Source text:
In [1]:
import os

from transformers.utils import is_torch_fx_proxy

os.environ["CUDA_DEVICE_ORDER"] = "PCI_BUS_ID"  # see issue #152
os.environ["CUDA_VISIBLE_DEVICES"] = "2"

import datasets
import torch
from torch import nn
from transformers import MBartModel, MBartTokenizer, MBartConfig, MBartForConditionalGeneration
from datasets import concatenate_datasets, load_from_disk
from torch.optim import *
from torch.utils import data
from torch.utils.data import DataLoader, TensorDataset
from datasets import load_dataset

In [2]:
def model_size(model):
    param_size = 0
    for param in model.parameters():
        param_size += param.nelement() * param.element_size()
    buffer_size = 0
    for buffer in model.buffers():
        buffer_size += buffer.nelement() * buffer.element_size()

    size_all_mb = (param_size + buffer_size) / 1024 ** 2
    return size_all_mb

In [9]:
from transformers import AutoTokenizer

#pre_train_ds = load_dataset("text", data_files={"train": ["/data/n.dallanoce/cc100/en.txt"]},
#                            cache_dir="/data/n.dallanoce/cc100/hugg_en", split='train', ignore_verifications=True)
tok_name = "nikodallanoce/mbart-cc4-vanilla"
tok_en = AutoTokenizer.from_pretrained(tok_name, src_lang="en_XX")
cuda_dev = "cpu"
#model = model.to(cuda_dev)
model:MBartForConditionalGeneration = MBartForConditionalGeneration.from_pretrained(
    "/home/n.dallanoce/PyCharm/pretraining/weights/mbart_pre_de_ft_en-fr(Mf1-2)/checkpoint-300000").to(cuda_dev)
model.train(False)
print(model_size(model))

#dataset_loaded = load_from_disk("europarl_eng_tokenized")
#pre_train_load = DataLoader(pre_train_ds, batch_size=8, drop_last=True, shuffle=False, pin_memory=True, num_workers=4)

Short task 1:
Can you copy out the notebook code above in full, with no changes?

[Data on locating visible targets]
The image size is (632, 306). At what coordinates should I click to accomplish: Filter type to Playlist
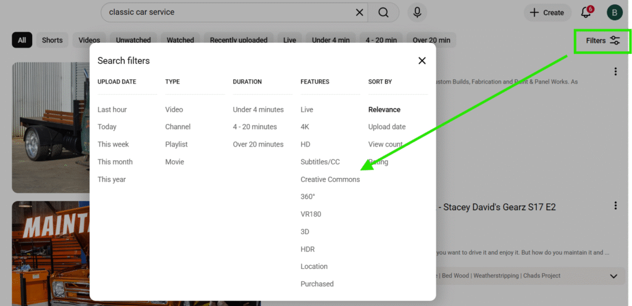pyautogui.click(x=177, y=144)
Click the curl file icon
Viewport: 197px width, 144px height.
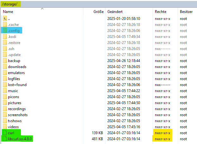(5, 133)
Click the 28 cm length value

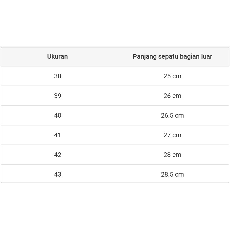[x=172, y=155]
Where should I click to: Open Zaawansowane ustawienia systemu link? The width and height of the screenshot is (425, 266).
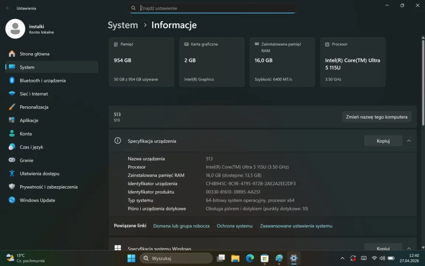pyautogui.click(x=296, y=226)
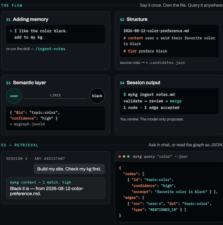
Task: Open the mykg context match card
Action: point(55,188)
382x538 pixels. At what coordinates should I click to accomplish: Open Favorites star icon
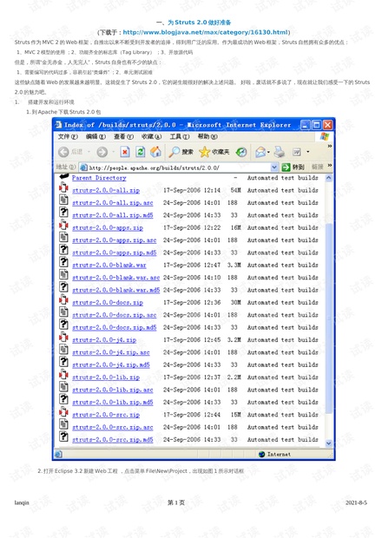click(x=205, y=152)
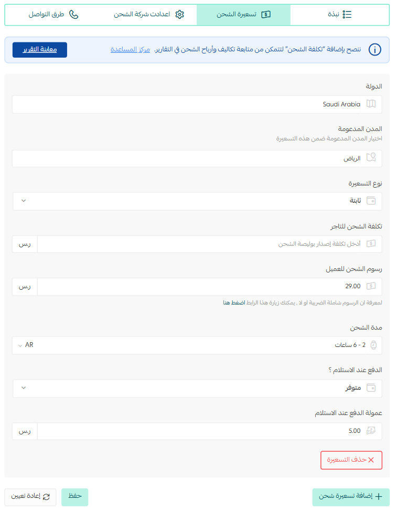Click the map icon in country field
The width and height of the screenshot is (397, 512).
(371, 104)
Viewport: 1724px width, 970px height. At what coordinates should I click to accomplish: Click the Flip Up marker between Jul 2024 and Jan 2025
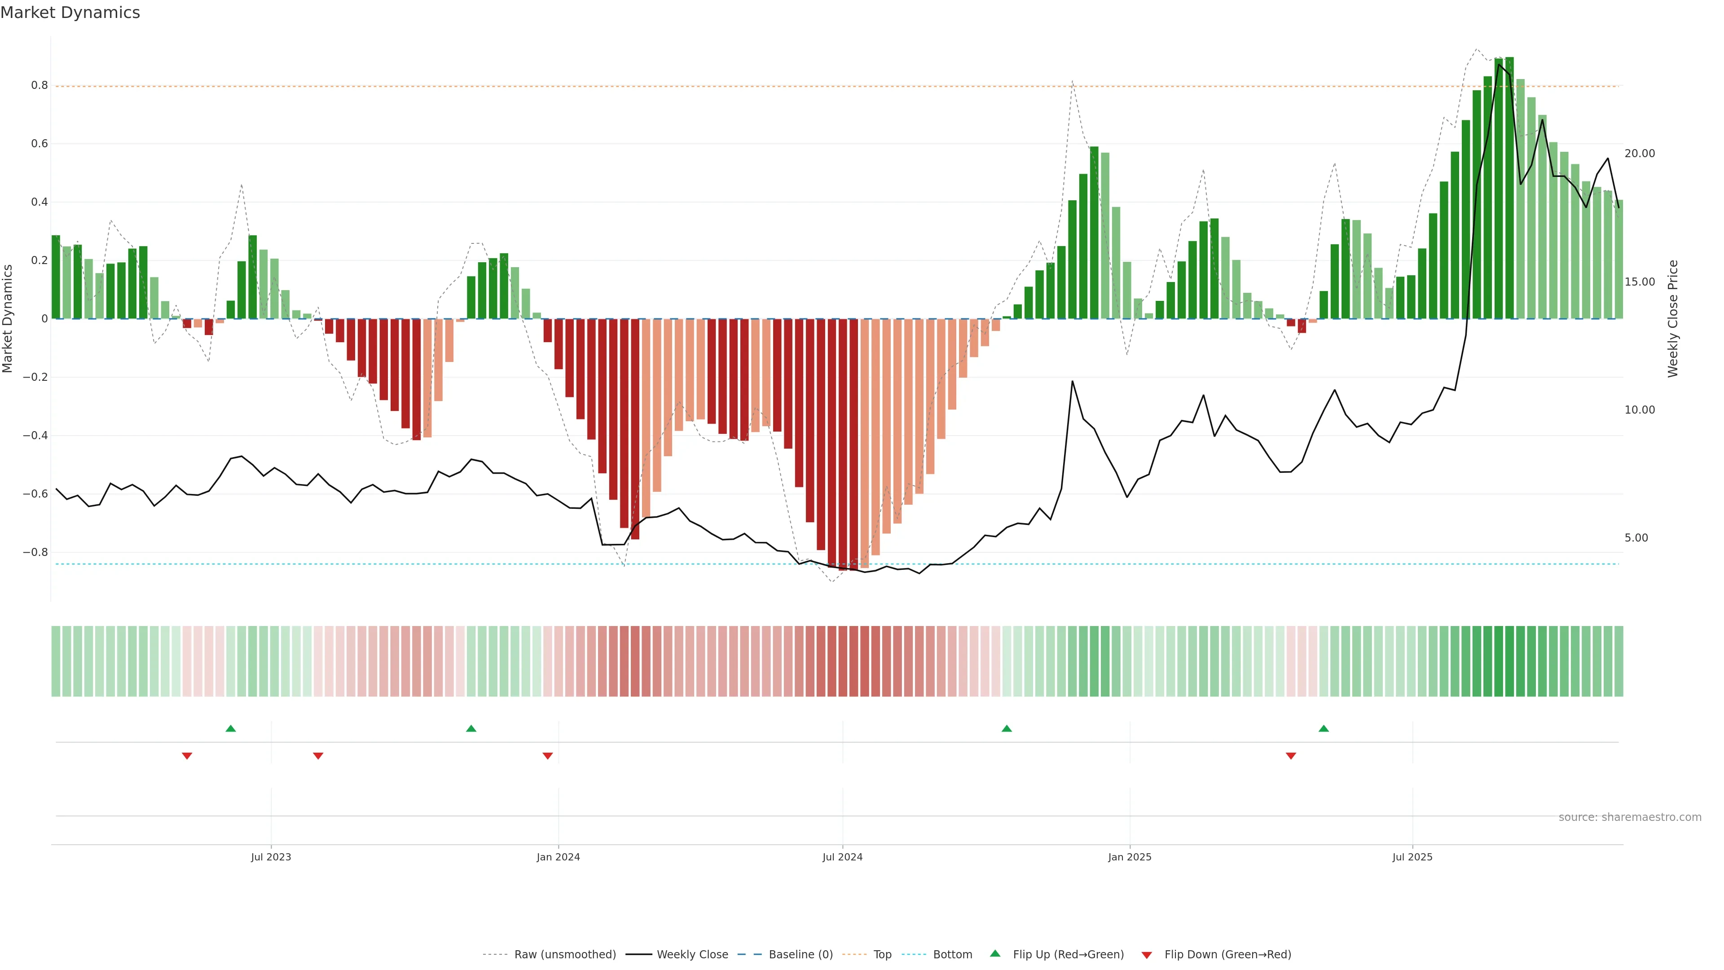1007,728
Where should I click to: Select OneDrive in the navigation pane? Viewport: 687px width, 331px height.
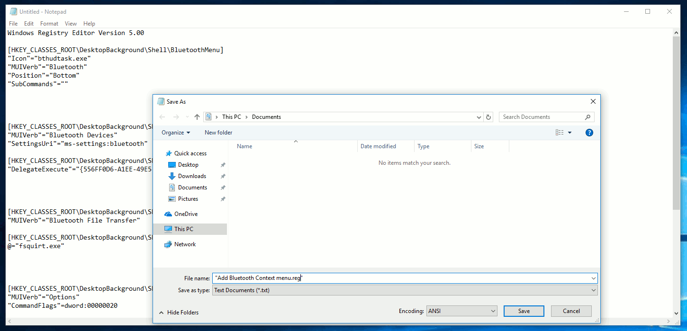(185, 214)
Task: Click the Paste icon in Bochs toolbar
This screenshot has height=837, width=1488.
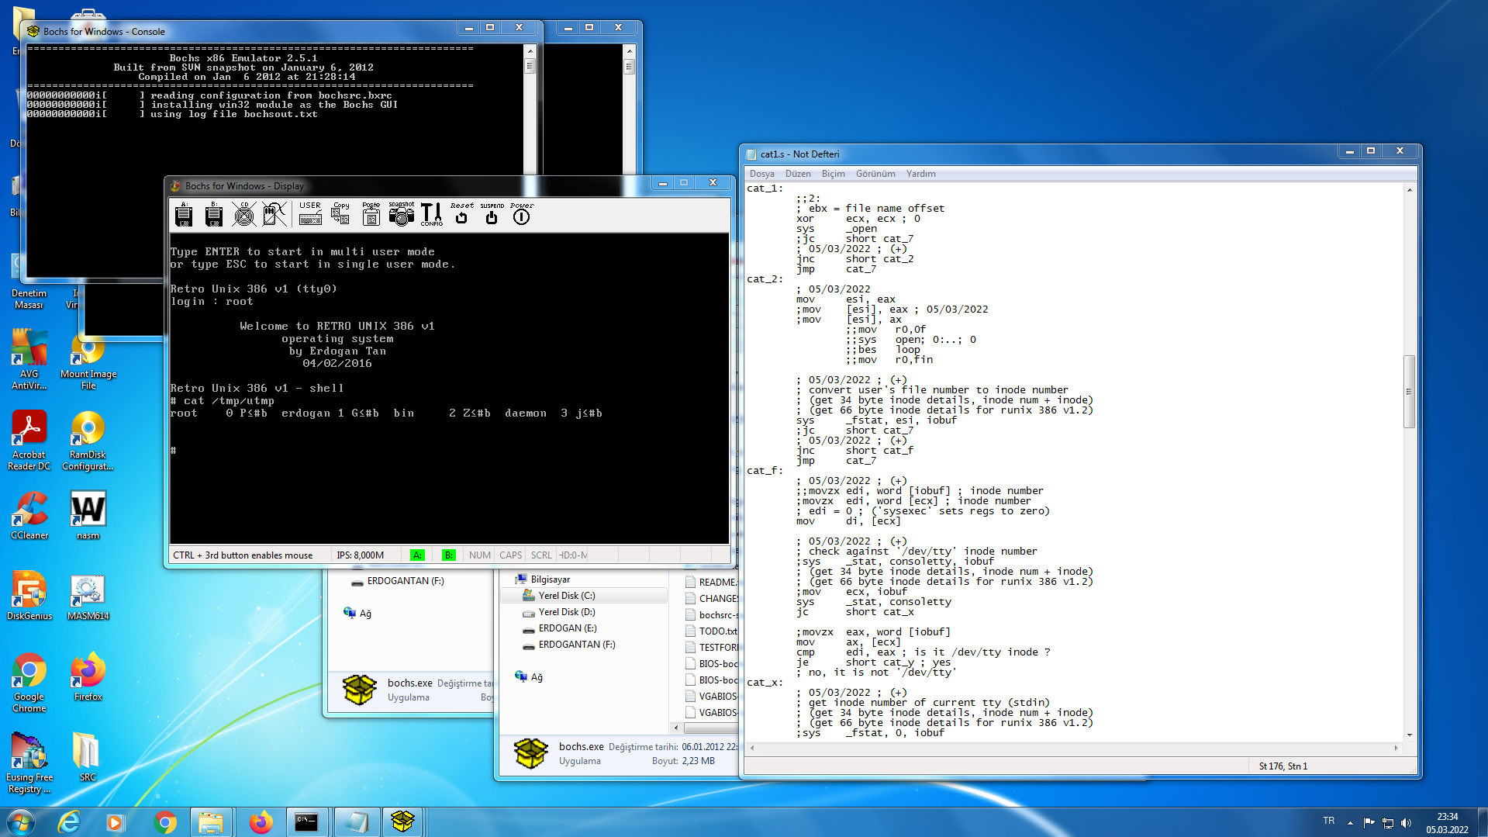Action: [371, 214]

Short task 2:
Could you write out every line of the listing again, swapping "Viewport" for "Window" and leaving everything else as it is? Leave the pictures out.

Written answer 1:
In [1]:
import os

from transformers.utils import is_torch_fx_proxy

os.environ["CUDA_DEVICE_ORDER"] = "PCI_BUS_ID"  # see issue #152
os.environ["CUDA_VISIBLE_DEVICES"] = "2"

import datasets
import torch
from torch import nn
from transformers import MBartModel, MBartTokenizer, MBartConfig, MBartForConditionalGeneration
from datasets import concatenate_datasets, load_from_disk
from torch.optim import *
from torch.utils import data
from torch.utils.data import DataLoader, TensorDataset
from datasets import load_dataset

In [2]:
def model_size(model):
    param_size = 0
    for param in model.parameters():
        param_size += param.nelement() * param.element_size()
    buffer_size = 0
    for buffer in model.buffers():
        buffer_size += buffer.nelement() * buffer.element_size()

    size_all_mb = (param_size + buffer_size) / 1024 ** 2
    return size_all_mb

In [9]:
from transformers import AutoTokenizer

#pre_train_ds = load_dataset("text", data_files={"train": ["/data/n.dallanoce/cc100/en.txt"]},
#                            cache_dir="/data/n.dallanoce/cc100/hugg_en", split='train', ignore_verifications=True)
tok_name = "nikodallanoce/mbart-cc4-vanilla"
tok_en = AutoTokenizer.from_pretrained(tok_name, src_lang="en_XX")
cuda_dev = "cpu"
#model = model.to(cuda_dev)
model:MBartForConditionalGeneration = MBartForConditionalGeneration.from_pretrained(
    "/home/n.dallanoce/PyCharm/pretraining/weights/mbart_pre_de_ft_en-fr(Mf1-2)/checkpoint-300000").to(cuda_dev)
model.train(False)
print(model_size(model))

#dataset_loaded = load_from_disk("europarl_eng_tokenized")
#pre_train_load = DataLoader(pre_train_ds, batch_size=8, drop_last=True, shuffle=False, pin_memory=True, num_workers=4)

Written answer 2:
The image size is (632, 306). At what coordinates should I click to accomplish: Filter type to Playlist
pyautogui.click(x=177, y=144)
Click the curl file icon
Window: 197px width, 144px height.
(5, 133)
Click the 28 cm length value

[x=172, y=155]
Where should I click to: Open Zaawansowane ustawienia systemu link? The width and height of the screenshot is (425, 266).
pyautogui.click(x=296, y=226)
Task: Open the mykg context match card
Action: point(55,188)
382x538 pixels. At what coordinates should I click to accomplish: Open Favorites star icon
click(x=205, y=152)
Click the map icon in country field
The width and height of the screenshot is (397, 512).
(371, 104)
Window: 1724px width, 970px height. At what coordinates should I click to accomplish: Click the Flip Up marker between Jul 2024 and Jan 2025
1007,728
Where should I click to: Select OneDrive in the navigation pane? Window: 687px width, 331px height.
(185, 214)
Task: Click the Paste icon in Bochs toolbar
This screenshot has height=837, width=1488.
Action: [371, 214]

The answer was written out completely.